Oudet, Bruno ( bao@access.digex.net)


Embassies have always searched to develop closer relationships with their citizens and friends in their host country. With Internet they now have a very effective tool to do so, which can be illustrated by the example of FROGNET. Originally intended for the use of French researchers in the United States, FROGNET is a network of French and francophiles in non-French speaking countries. Its name resulted from the network's first members who formed the French Researchers OrGanization known as FROG.

After describing the different services of FROGNET, we will try to draw some conclusions which could help people interested in launching such a network.

The largest service, FROGNEWS, and by far the most popular, is the daily news in French. A summary of the news, together with a press review and a text describing some of the subtleties of the French language is sent every day to over 7,000 subscribers using the listserv program provided by CREN (info@cren.net). The news consists of written versions of a radio broadcast of "Radio France Internationale" which makes it possible to offer this service while staying within a very limited budget (versus writing our own journal).

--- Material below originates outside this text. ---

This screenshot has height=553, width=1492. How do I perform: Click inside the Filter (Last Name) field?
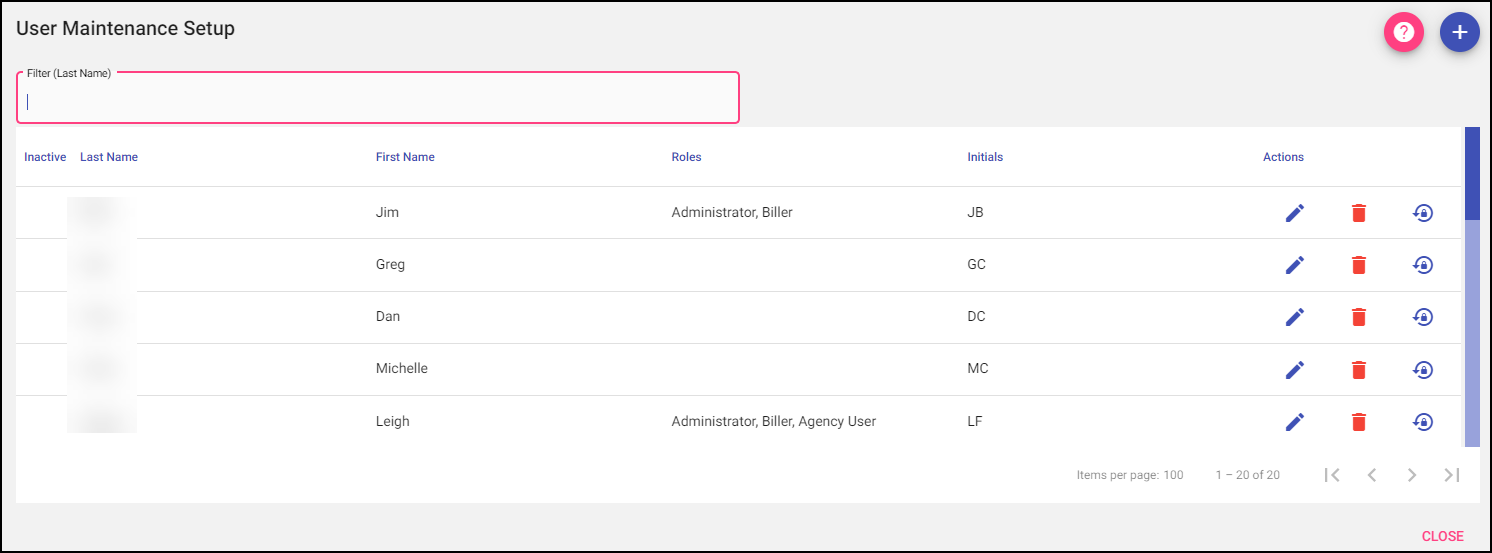pyautogui.click(x=378, y=101)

FROGJOBS is a more limited (1,400 subscribers) but also a very popular service. It is specifically aimed at French scientific researchers desiring to return to France and find a job. A weekly magazine on the job situation in research labs is sent to the subscribers. Members also have access to an efficient question and answer service.

FROGMAG is a more recent initiative. It is a monthly electronic journal, the community journal, realized by the members of the net. Managed by a permanent committee, it permits members to publish articles of general interest.

Lastly, FRENCHTALK is an open forum of discussions. Less than 500 persons are currently on the FRENCHTALK list. Due to the sometimes astonishing rate of discussions ( on some occasions as many as tens of messages a day, followed by a quiet period), people get on and off the list simply to get a flavor of the discussions.

Four conclusions can be drawn for people interested in developing a similar community:

  1. News from your country when you live abroad acts as very good cement to build a community.
  2. Although webs and gophers are an efficient way to provide information, e-mail, which goes directly to the recipient, should take precedence when the goal is to develop a community.
  3. There is no free lunch, and the same goes for the development of a community which requires resources for its direction and dynamics. A case in point is the FRENCHTALK forum whose activities are unmonitored, and has thus remained stagnant in its number of subscribers over the past year.
  4. Recycling of information (in our case sending the text of a radio broadcast) is one way to keep costs minimal at a time when the community does not exist and no one is willing to make a big investment to have it developed.